**** TEXT PROVIDED

Most would agree that the doctrine encompassed journalistic principles to which most broadcasters would subscribe anyway...
The problem arose from federal enforcement...by federal officials thousands of miles removed from those communities...
Radio and TV station owners quickly learned that license challenges thrived on controversial news coverage...When a broadcaster simply presented a modicum of bland, uncontroversial ‘top of the hour news', and some opinion on very safe issues, the requirements of the Doctrine were cheaply satisfied...License renewals were assured..."
While it was a safe and cheap strategy for broadcasters, "it was an expensive strategy for the public. Because the cost to society included the issues not covered, the controversies not engaged, the information not conveyed...To avoid the tax, controversy was avoided and free speech was chilled..."

********

YOUR TASKS
(A) Echo the passage on the broadcasting doctrine from "Most would agree" up to and including "from those communities...".
(B) List every part of the cost to society that the passage on the broadcasting doctrine names.

**** DATASET

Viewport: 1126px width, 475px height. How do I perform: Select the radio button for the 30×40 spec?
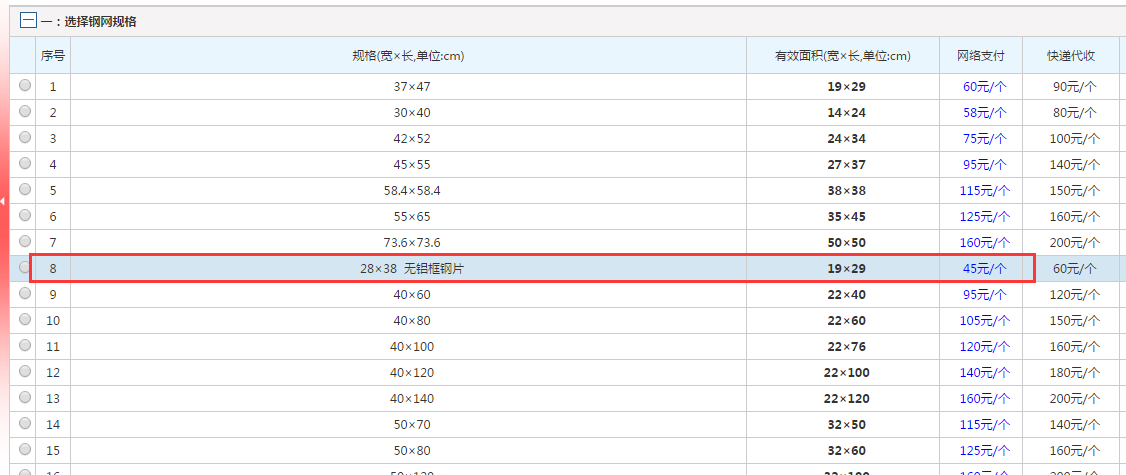[25, 112]
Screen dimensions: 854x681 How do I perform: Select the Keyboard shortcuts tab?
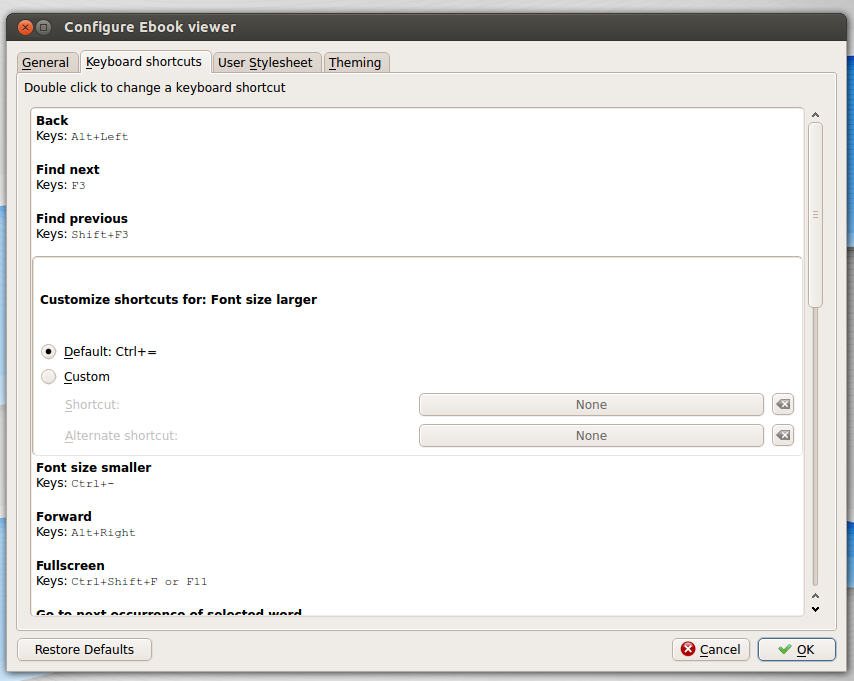point(144,62)
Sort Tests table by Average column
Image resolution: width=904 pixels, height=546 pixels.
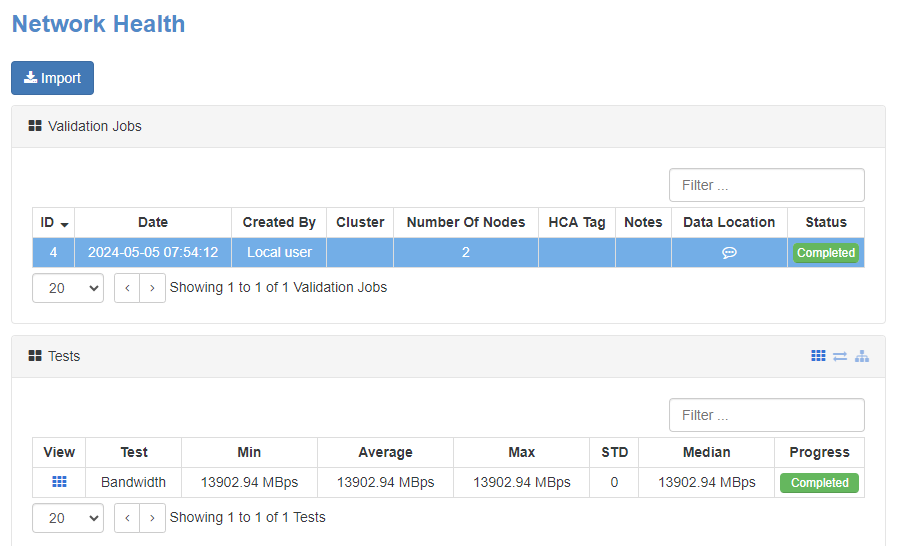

********

WORKED ANSWERS
(A)
Most would agree that the doctrine encompassed journalistic principles to which most broadcasters would subscribe anyway...
The problem arose from federal enforcement...by federal officials thousands of miles removed from those communities...

(B)
- the issues not covered
- the controversies not engaged
- the information not conveyed